- _Brief 1_
Write out word for word the part of the C tricks thread below that starts at the words "93 pointsposted 7" and ends at "to be non-zero.".
- _Brief 2_
Continue the forum thread on lesser known C tricks and quirks below, starting right after its final sentence.

- _Excerpted text_
Lesser known tricks, quirks and features of C

93 pointsposted 7 hours ago
by rramadass

26 Comments

fuhsnn

2 hours ago

My recent favorite is glibc's hack to implement _Static_assert under C99: https://codebrowser.dev/glibc/glibc/misc/sys/cdefs.h.html#56...

It uses the constant expression to create a bitfield of size -1 when failed, and leaves the compiler to error on that as the intended assertion. The actual statement is an extern pointer to a function returning a pointer to an array which has sizeof the aforementioned bitfield struct as its size.

Another one encountered in Toybox is (0 || "foo") being a const expression that evaluates to 1. Apparently the string literal must have been soundly created in data section, so its pointer address is safely assumed to be non-zero.

wolfspaw

an hour ago

Really liked the trick of defining the struct in the return part of the function.

- _Given records_

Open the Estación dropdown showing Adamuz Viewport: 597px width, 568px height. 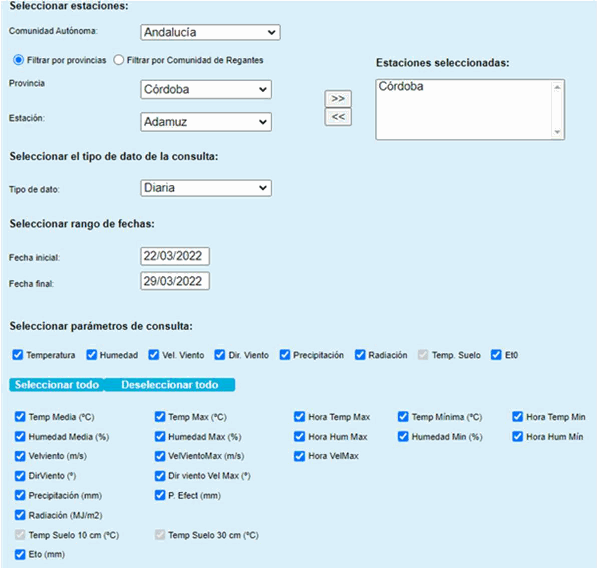[206, 122]

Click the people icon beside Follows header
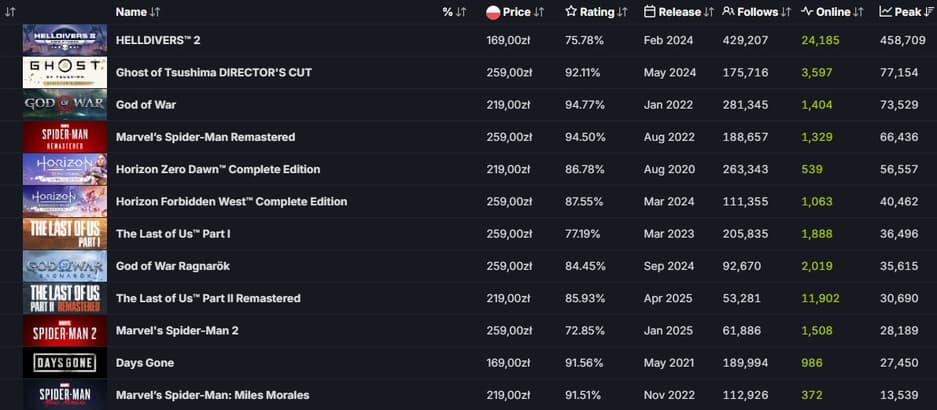tap(728, 12)
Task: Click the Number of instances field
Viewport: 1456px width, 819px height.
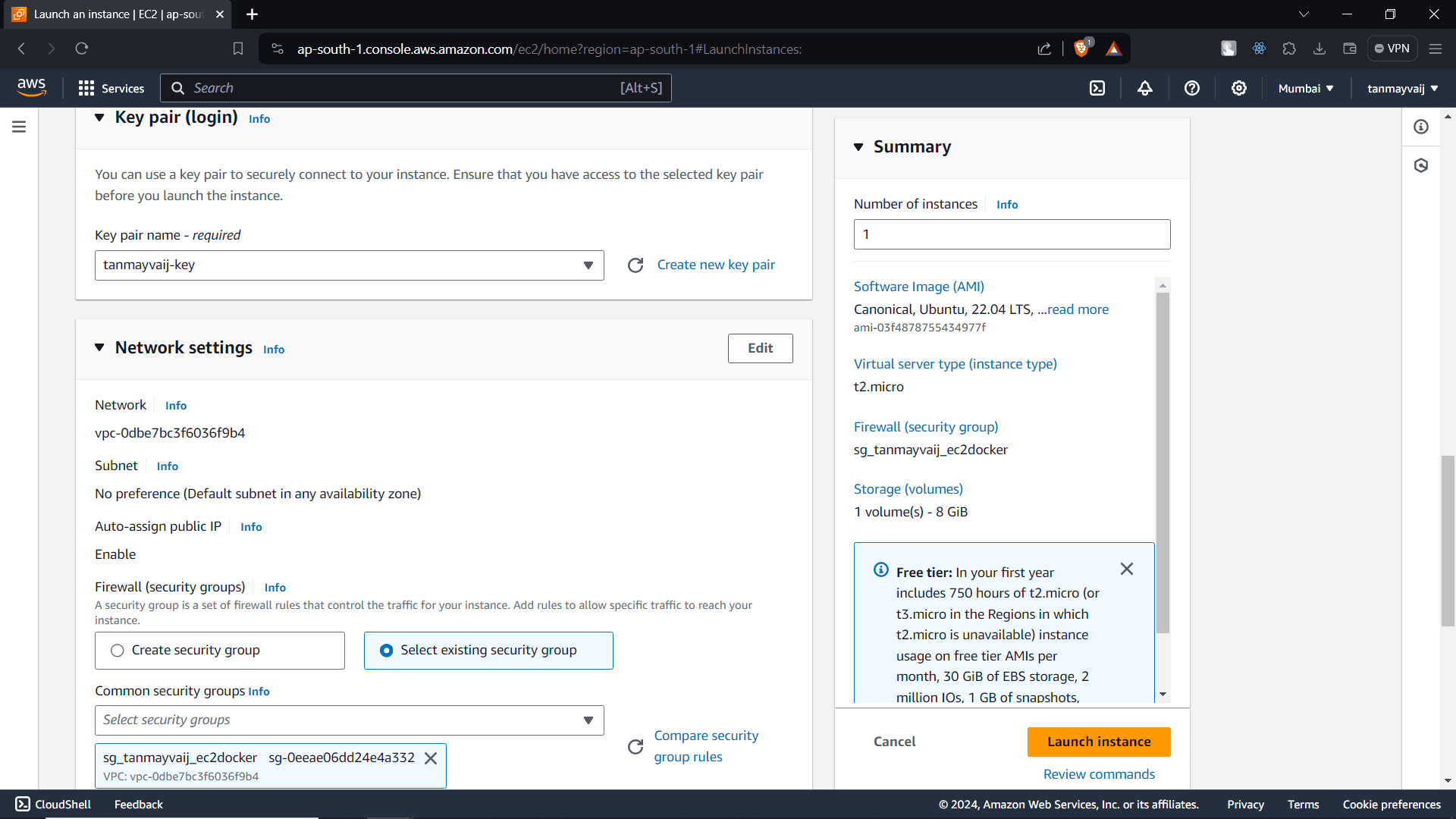Action: pos(1012,234)
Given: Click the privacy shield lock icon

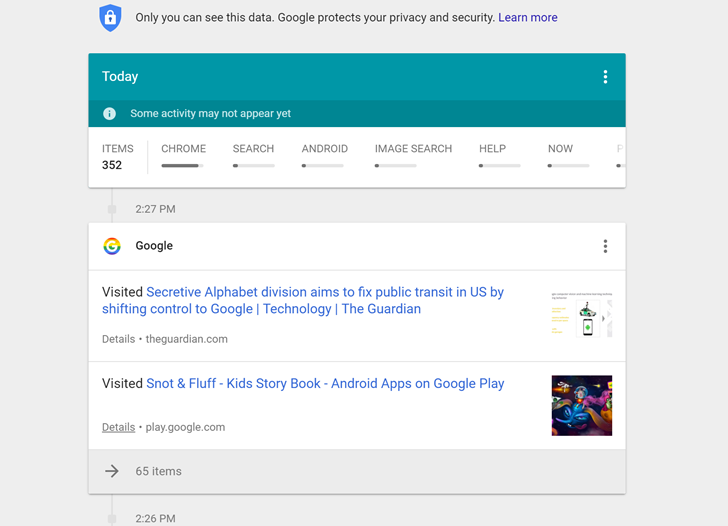Looking at the screenshot, I should pos(110,17).

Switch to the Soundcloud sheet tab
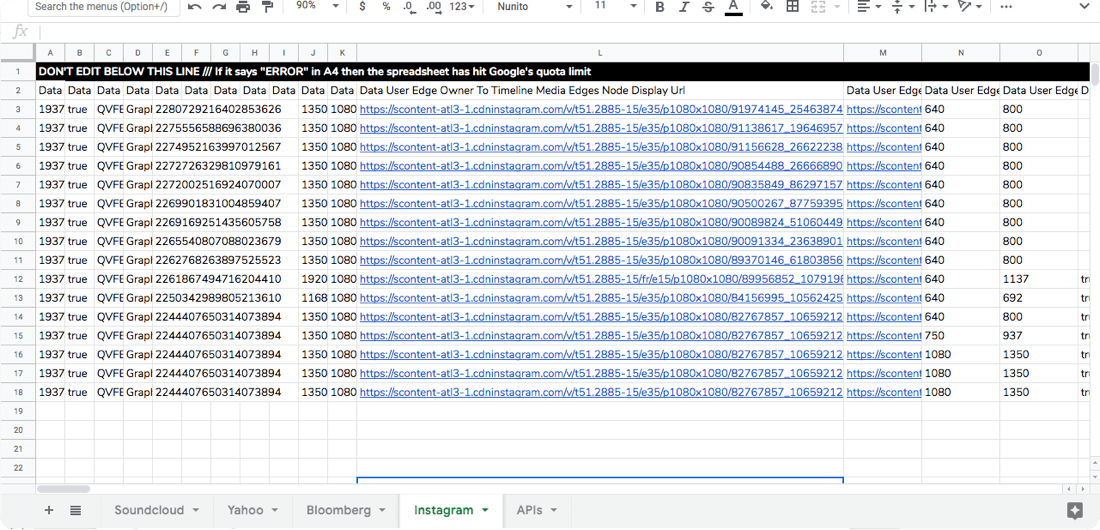pos(149,510)
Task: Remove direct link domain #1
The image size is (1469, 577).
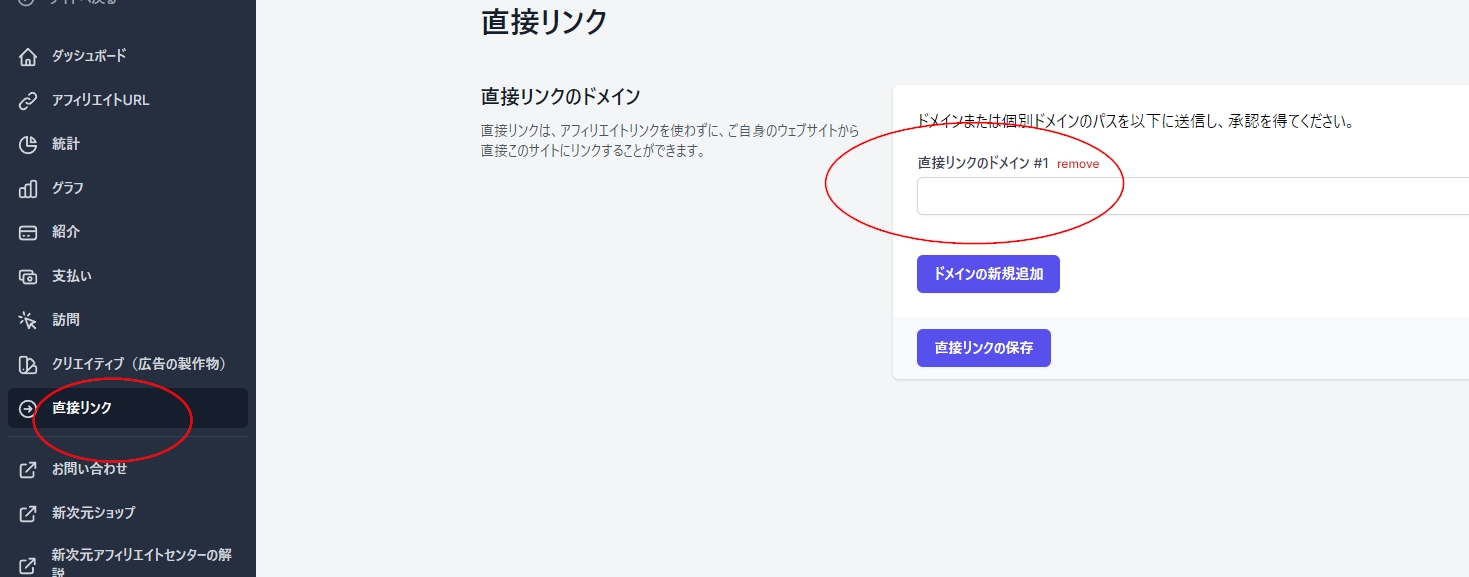Action: coord(1077,164)
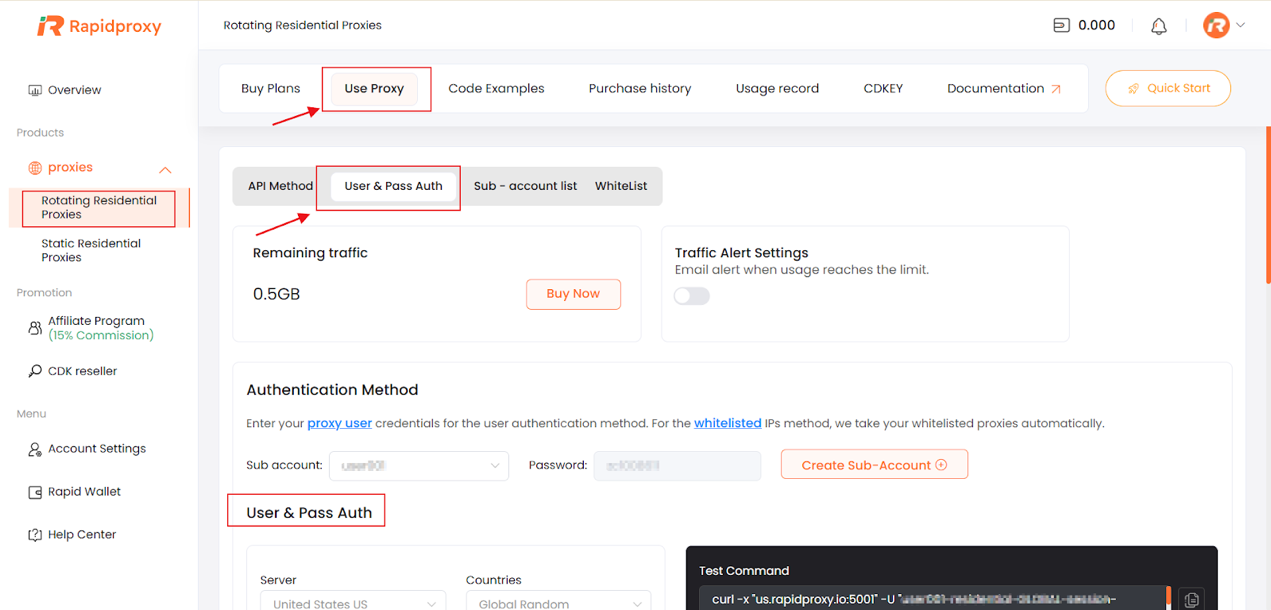Open Overview from the sidebar
Viewport: 1271px width, 610px height.
[x=74, y=90]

- _Expected answer 1_
93 pointsposted 7 hours ago
by rramadass

26 Comments

fuhsnn

2 hours ago

My recent favorite is glibc's hack to implement _Static_assert under C99: https://codebrowser.dev/glibc/glibc/misc/sys/cdefs.h.html#56...

It uses the constant expression to create a bitfield of size -1 when failed, and leaves the compiler to error on that as the intended assertion. The actual statement is an extern pointer to a function returning a pointer to an array which has sizeof the aforementioned bitfield struct as its size.

Another one encountered in Toybox is (0 || "foo") being a const expression that evaluates to 1. Apparently the string literal must have been soundly created in data section, so its pointer address is safely assumed to be non-zero.

- _Expected answer 2_
Array pointers: Array to pointer decay is extremely annoying, if it was implemented as Array to "slice" decay it would be great.

Static array indices in function parameter declarations: awesome, a shame that C++ (and Tiny C) do not support it >/

flexible array member: extremely useful, and now there are good compiler flags for ensuring correct flexible array member usage

X-Macro: nice, no-overhead enum to string name. Didn't know the trick

Combining default, named and positional arguments: Named-arguments/default-arg, C version xD. It would be cool if it was added to C language as a native feature, instead of having to do the struct hiding macro.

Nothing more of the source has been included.